My problem is that the above looks like it creates an ANSI text file. Isn't the output supposed to be Unicode? I don't understand this since I'm using wide functions.

**Kheun** · July 12th, 2008, 08:17 PM

Have you use an hex editor to open the file? You should see 0x00 0x64 representing your character 'd', etc.

**Paul McKenzie** · July 12th, 2008, 11:46 PM

Originally Posted by links

My problem is that the above looks like it creates an ANSI text file. Isn't the output supposed to be Unicode? I don't understand this since I'm using wide functions.

As kirants pointed out, make sure you use a hex editor to inspect these files, not a text editor.

The reason is that a text editor can do all sorts of tricks to show text in a user-friendly manner (remove tabs, whitespace, interpret Unicode in some way, etc.). This is not what you want to see -- you want to see the actual bytes that make up the file, and only a hex/binary editor is guaranteed to show this to you.

Regards,

Paul McKenzie

**links** · July 13th, 2008, 05:10 AM

Ok, I've opened the text file in a Hex editor and it is as you say, d is represented by 64. So the way I see it is that this confirms my suspicion that this is an ASCII/ANSI text file? If I type "data" into notepad and save it as an Unicode text file the hex editor shows different hex values.

So can wofstream create an Unicode text file?

And as the following is probably related I'll ask here. If I change "data" to "√" (extended ASCII 251) the text file gets created but contains nothing.
When I turn off Unicode compilation and revert to ofstream I get the following compiler warning:

warning C4566: character represented by universal-character-name '\u221A' cannot be represented in the current code page (1252)

The output file then contains the following character: "?"

All of this is very confusing to me and I'll appreciate if you guys can shed some light on this.

**0xC0000005** · July 13th, 2008, 08:00 AM

I don't know of any standard file classes that work well with UNICODE. wofstream uses wchar_t as its element type but actually converts to char before writing. If there is a way to change this behavior I don't know what it is.

When working with UNICODE files I always create a special class derived from the class I want to use - in your case this would be wofstream - and use unformatted binary write functions. However, the unformatted write() function of wofstream still requires a wchar_t array so I would prefer to use ofstream instead when working with binary.

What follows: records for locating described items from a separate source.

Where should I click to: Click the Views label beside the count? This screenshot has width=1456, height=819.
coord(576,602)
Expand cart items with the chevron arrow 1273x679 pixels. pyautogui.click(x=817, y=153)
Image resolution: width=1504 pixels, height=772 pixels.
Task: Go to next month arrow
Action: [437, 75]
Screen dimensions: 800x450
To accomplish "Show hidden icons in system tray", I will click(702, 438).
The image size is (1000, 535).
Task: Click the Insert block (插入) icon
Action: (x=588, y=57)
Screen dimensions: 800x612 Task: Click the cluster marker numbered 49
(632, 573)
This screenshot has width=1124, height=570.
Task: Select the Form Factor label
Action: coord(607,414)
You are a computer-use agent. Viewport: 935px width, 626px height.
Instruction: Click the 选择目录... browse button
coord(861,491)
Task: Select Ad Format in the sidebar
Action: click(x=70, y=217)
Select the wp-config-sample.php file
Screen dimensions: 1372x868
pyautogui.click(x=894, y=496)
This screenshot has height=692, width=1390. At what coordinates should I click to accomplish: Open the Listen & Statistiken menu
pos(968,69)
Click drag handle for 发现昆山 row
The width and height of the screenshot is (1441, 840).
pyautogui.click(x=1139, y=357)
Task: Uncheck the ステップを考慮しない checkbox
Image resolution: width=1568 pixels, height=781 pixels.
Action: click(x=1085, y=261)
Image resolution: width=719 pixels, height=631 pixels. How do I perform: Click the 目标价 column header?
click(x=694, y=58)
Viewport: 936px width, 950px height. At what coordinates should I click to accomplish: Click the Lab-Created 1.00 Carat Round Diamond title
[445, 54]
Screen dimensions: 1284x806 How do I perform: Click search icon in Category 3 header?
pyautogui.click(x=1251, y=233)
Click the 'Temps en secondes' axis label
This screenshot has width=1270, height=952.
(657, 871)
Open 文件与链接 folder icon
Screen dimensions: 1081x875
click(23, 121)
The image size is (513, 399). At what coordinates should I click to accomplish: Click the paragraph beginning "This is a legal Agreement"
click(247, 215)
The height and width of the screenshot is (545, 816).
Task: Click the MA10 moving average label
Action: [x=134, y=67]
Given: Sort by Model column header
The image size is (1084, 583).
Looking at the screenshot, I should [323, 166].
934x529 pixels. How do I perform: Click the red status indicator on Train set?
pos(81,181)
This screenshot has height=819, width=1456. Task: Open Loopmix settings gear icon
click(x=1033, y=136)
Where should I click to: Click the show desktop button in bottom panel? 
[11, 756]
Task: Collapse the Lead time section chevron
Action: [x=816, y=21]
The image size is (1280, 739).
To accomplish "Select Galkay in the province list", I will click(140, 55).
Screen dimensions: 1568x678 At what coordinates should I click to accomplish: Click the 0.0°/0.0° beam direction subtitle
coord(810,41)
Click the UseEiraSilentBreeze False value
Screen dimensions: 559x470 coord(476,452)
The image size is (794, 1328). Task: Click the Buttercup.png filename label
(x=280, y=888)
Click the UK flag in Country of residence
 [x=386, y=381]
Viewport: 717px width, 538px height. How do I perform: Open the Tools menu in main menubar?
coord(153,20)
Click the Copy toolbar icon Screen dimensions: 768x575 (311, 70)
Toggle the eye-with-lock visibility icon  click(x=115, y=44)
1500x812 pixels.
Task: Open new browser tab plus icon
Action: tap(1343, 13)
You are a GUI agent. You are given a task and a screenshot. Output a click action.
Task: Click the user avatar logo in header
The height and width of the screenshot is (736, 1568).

You are also forgetting the UNICODE byte order marker (BOM) that must be included at the beginning of a UNICODE text file.

Code:

class WOFSTREAM : public std::ofstream
{
	public:

		void WriteBOM()
		{
			const static wchar_t BOM = 0xfeff;
			write((const char *)&BOM, sizeof(BOM));
		}

		WOFSTREAM& operator <<(const wchar_t* text)
		{
			const char *pData = (const char *)text;
			const unsigned int length = wcslen(text) * sizeof(text[0]);
			write(pData, length);
                        return *this;
		} 
		
};

int WINAPI wWinMain(HINSTANCE hInstance, HINSTANCE, wchar_t* cmdParam, int cmdShow)
{
    WOFSTREAM file;
    file.open("data.txt", std::ios::out);
    file.WriteBOM();
    file << L"data";
    file.close();
    return 0;
}

**active2volcano** · July 13th, 2008, 08:11 AM

Code:

wcout  << "\u221a" <<endl;

This code can show the "√" in the console prompt!

**links** · July 13th, 2008, 03:58 PM

Thanks 0xC0000005, your post explains the problem. I will definitely be using your code. One would think that the wide functions and classes will be a bit "smarter" when using wide characters.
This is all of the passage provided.